Beispiele guter Praxis finden
ELINET zielt nicht darauf, weitere Statistiken zu erheben. „Vielmehr wollen wir die Daten, die europaweit verstreut in vielen Einzelstudien vorliegen, in kurzen und prägnanten Länderberichten bündeln“, erklärt Garbe. Dabei läge das Augenmerk auf der Frage: „Was geschieht in den jeweiligen Ländern, um die Problemlage anzugehen?“Das Netzwerk soll Modelle für erfolgversprechende Lese- und Schreibförderung in allen Altersgruppen bündeln und empfehlen. Damit dies geschehen kann, müssen aber zunächst gemeinsame Kriterien entwickelt werden, „was wir als Beispiele guter Praxis definieren. Das ist die größte Baustelle“, so die Koordinatorin. Dazu trägt ein Projektteam unter der Federführung der britischen Organisation Booktrust erfolgversprechende Modelle im Bereich des Fundraisings zusammen. Ein weiteres Team unter der Federführung der Niederländischen Stiftung Lesen und Schreiben in Den Haag sammelt Beispiele guter Praxis für die Bewusstseinsbildung: „Wie können wir Kampagnen organisieren oder Stakeholder mit Interesse an Literacy-Politik effektiv ansprechen?“, laute die Leitfrage.Eine zentrale Aufgabe von ELINET sei es schließlich, so Garbe, eine gemeinsame europäische Internet-Plattform zu schaffen. Dort sollen Arbeitsergebnisse gebündelt werden und Partner ihre nationalen Projekte präsentieren können.Förderung beginnt in der Familie
Der Literacy-Report von 2012 empfiehlt als Maßnahmen gegen die Lese- und Schreibschwäche die Schaffung einer schriftreichen Umgebung, außerdem die Intensivierung der Leseförderung im Unterricht sowie die Stärkung von Teilhabe und Integration in allen gesellschaftlichen Bereichen. Die ELINET-Beteiligten können hier auf Vorerfahrungen zurückgreifen.
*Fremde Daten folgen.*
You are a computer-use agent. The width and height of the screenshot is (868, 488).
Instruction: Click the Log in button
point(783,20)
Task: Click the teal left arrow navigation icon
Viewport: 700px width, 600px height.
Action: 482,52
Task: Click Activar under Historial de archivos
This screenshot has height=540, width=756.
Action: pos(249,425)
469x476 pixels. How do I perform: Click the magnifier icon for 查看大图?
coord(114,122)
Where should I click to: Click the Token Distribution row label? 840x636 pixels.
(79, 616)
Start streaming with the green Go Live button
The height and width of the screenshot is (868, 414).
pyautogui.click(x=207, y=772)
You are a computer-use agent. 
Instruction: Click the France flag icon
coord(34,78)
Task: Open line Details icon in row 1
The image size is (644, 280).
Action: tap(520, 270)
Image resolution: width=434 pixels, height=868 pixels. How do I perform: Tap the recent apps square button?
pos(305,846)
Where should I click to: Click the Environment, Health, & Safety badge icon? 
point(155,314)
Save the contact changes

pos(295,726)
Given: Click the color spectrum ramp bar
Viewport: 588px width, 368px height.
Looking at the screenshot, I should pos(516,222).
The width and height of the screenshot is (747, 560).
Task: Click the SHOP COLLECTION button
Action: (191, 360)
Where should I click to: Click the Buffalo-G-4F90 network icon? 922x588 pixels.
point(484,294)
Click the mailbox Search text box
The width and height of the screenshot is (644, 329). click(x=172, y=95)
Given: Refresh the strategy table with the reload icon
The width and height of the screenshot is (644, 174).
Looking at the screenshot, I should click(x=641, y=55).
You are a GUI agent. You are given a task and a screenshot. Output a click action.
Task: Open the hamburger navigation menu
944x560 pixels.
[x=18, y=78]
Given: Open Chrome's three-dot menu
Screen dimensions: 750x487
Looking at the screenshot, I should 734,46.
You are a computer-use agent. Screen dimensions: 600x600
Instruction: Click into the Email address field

So hat Christine Garbe beispielsweise erfolgreich das Programm „Teaching Struggling Adolescent Readers“ koordiniert, dessen Partner aus Rumänien und Ungarn, Estland, Finnland oder der Schweiz nun auch dem Netzwerk angehören. „Dafür haben wir uns 30 Schulen in elf Ländern angeschaut, die gute Programme in der Sekundarstufe anboten, um schwache Leser zu fördern.“ Wobei die Leseexpertin überzeugt ist, dass die Förderung bereits im Elternhaus ansetzen müsse: „Der erfolgreiche Erwerb von Schriftsprachkompetenzen beginnt in der Familie.“So arbeitet in Deutschland die Stiftung Lesen im Rahmen des Projekts „Lesestart“ mit Kinderärzten zusammen, die bei Pflichtuntersuchungen für Kleinkinder Eltern gezielt ansprechen und mit Bilderbüchern und Ratgebern zur frühkindlichen Sprach- und Leseförderung versorgen.